Child welfare agencies must be “domestic violence informed” in order to accomplish their core mission of addressing child safety, permanency and well-being. Why? Because domestic violence can be involved in almost any type of child welfare case from the physical abuse to neglect related to parental substance abuse to delinquency. While we often focus primarily on the physical and emotional danger resulting from incidents of violence, the reality is that domestic violence perpetrators hurt children in myriad ways. Whether it is through their choice to expose children to their violence against another parent, through direct physical maltreatment, or by using a child as a weapon against the other parent, domestic violence perpetrators create safety and risk concerns for children. A domestic violence perpetrator can harm children by interfering with another parent’s substance abuse recovery or sabotaging a child’s mental health treatment.  At the extreme of the spectrum, domestic violence perpetrators’ patterns of coercive control are frequently present in cases that end in a critical incident or child fatality. While some children appear to be resilient and show no symptoms, many children who are exposed to a parent’s battering behavior display externalizing and internalizing behaviors including aggression, anxiety, depression, PTSD, educational and social problems and long term adjustment issues.

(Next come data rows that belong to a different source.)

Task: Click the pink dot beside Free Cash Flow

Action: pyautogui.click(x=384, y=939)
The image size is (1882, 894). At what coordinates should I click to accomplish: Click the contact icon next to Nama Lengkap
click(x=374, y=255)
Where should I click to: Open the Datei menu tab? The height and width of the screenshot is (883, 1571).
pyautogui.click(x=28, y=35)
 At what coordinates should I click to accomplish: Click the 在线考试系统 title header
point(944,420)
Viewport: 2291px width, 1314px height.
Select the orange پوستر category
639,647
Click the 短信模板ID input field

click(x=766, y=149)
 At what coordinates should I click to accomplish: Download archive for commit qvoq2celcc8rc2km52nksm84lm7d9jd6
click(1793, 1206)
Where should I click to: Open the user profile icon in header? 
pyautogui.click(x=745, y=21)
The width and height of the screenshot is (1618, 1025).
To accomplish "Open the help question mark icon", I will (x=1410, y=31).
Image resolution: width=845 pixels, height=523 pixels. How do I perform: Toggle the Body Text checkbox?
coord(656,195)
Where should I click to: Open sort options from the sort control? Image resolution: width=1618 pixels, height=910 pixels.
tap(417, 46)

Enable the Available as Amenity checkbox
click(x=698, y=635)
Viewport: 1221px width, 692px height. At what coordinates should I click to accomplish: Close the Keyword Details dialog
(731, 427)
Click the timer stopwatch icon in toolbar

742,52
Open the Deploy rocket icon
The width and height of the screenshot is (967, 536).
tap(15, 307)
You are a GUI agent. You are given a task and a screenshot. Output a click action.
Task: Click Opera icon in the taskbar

The Safe and Together™ model provides a concrete framework for advancing practice, improving coordination and collaboration with community partners and reviewing and updating policy.  As a child-centered model, it is consistent with the mission of child welfare agencies and provides child welfare workers with an enhanced capacity to practice in cases that prove to be challenging, frustrating and at times dangerous. Skills such as interviewing, case planning, assessing, safety planning and documenting are critical to child welfare practice; the Safe and Together model supports meaningful ways to both better understand domestic violence as it relates to children and improve these skills to support the safety and wellbeing of children.